Decisione quanto mai inopportuna. In un’Italia ancora scossa dalla tempesta populista salviniana. Scelta incomprensibile, nei tempi e nei modi. Il Governo, nato a fatica tra due forze che s’erano opposte e combattute, di tutto aveva bisogno, non certo di un’incrinatura. A nulla sono valsi gli appelli a non spaccare il partito, indebolendolo. E a restare uniti nel Pd. A vuoto anche le mozioni di alcuni suoi fedelissimi. Tra questi il sindaco di Firenze, Dario Nardella, e quello di Bergamo, Giorgio Gori. Una mossa azzardata, quella di Renzi. Una scommessa dagli esiti imprevedibili. Nella logica masochistica del “tafazzismo”. A conferma della volontà di farsi del male da sé stessi. Com’è nella tradizione della sinistra italiana. Purtroppo, finora, non si ricordano scissioni vincenti. Di solito, portano male a chi le fa. E finiscono nell’insignificanza. Nel caso specifico, sono anche un bel regalo a Salvini. Un’arma in più per uscire dall’angolo in cui s’è cacciato.

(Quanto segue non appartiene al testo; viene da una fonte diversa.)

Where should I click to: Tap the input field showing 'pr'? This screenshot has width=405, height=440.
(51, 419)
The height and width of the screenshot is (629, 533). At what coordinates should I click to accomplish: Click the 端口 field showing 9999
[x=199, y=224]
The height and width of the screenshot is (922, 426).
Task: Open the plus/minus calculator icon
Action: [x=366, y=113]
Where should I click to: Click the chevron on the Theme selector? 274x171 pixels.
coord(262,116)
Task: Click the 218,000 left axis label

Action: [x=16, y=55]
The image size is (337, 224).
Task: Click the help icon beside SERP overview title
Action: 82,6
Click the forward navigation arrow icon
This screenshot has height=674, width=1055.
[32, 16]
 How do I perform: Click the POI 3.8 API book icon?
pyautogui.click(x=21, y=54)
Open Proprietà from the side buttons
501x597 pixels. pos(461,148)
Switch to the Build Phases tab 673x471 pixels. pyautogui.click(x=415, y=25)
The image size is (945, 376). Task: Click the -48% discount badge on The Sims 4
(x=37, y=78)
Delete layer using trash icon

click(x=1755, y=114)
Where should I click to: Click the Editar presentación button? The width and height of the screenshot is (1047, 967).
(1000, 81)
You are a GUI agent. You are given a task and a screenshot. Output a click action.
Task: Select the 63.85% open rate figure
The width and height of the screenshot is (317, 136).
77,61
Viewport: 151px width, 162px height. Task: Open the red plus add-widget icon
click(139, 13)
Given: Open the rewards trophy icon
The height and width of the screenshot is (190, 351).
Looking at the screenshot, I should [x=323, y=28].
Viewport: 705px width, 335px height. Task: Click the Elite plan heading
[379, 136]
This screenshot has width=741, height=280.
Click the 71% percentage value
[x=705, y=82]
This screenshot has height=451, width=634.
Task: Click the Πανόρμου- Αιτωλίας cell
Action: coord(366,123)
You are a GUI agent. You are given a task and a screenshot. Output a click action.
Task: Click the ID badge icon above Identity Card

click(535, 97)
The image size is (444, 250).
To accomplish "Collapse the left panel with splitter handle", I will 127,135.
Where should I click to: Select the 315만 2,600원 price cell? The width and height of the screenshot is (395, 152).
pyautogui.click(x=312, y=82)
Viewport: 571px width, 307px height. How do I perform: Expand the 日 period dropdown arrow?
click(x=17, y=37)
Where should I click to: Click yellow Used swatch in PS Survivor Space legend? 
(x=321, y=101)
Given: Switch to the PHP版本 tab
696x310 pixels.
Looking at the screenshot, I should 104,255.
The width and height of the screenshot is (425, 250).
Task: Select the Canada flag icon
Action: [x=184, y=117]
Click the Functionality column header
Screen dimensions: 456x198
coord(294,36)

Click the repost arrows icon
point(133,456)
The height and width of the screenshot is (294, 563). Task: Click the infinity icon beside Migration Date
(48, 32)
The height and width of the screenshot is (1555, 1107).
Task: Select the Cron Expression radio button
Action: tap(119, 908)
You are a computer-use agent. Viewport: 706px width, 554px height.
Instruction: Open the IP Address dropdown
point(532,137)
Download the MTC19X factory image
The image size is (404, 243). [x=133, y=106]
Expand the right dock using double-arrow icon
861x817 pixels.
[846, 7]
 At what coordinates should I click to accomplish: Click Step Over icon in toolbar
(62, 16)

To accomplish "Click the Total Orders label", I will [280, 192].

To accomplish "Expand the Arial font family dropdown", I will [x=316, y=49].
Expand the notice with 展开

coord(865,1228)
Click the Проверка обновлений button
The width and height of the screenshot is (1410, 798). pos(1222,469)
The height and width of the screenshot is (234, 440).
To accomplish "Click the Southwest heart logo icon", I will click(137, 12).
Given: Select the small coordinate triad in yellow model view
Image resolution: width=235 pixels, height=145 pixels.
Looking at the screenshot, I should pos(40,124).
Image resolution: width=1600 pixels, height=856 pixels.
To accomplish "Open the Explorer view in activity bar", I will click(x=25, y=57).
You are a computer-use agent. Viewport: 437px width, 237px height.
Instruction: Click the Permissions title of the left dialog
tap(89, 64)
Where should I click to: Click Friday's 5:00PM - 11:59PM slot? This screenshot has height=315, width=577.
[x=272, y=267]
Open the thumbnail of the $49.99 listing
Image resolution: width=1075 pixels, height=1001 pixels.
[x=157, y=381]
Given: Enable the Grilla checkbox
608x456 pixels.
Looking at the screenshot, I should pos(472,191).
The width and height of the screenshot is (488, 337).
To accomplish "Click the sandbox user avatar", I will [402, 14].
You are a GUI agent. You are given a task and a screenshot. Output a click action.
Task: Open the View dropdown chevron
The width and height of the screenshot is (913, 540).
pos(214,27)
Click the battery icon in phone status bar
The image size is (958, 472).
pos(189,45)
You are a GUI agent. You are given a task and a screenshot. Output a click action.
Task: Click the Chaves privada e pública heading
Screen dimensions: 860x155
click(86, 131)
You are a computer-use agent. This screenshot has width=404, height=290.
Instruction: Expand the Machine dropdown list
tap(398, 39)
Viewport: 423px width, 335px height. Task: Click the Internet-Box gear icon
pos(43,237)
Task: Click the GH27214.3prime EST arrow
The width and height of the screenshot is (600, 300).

Quali le reali intenzioni dello strappo di Renzi? Le carte sono tutte da scoprire. Le sue rassicurazioni al premier Conte evocano il sinistro “Stai sereno!” a Enrico Letta, prima che lo disarcionasse per sostituirlo da premier. All’accusa d’aver teso un agguato al Governo appena nato, così risponde Renzi, in un’intervista a la Repubblica: «Sarebbe stato un agguato se lo avessi fatto tra sei mesi. Farlo il giorno del giuramento significa partire con chiarezza, per stabilizzarlo. Mi avrebbe fatto comodo godere della rendita di queste ultime settimane per avere un potere di interdizione nel Pd». E sulle ragioni della scelta aggiunge: «Bisogna dire, non interdire. Fare, non bloccare. Proporre, non contrattare. E io credo che ci sia uno spazio per una cosa nuova. Che non è di centro o di sinistra, ma che occupa lo spazio meno utilizzato della politica italiana: lo spazio del futuro».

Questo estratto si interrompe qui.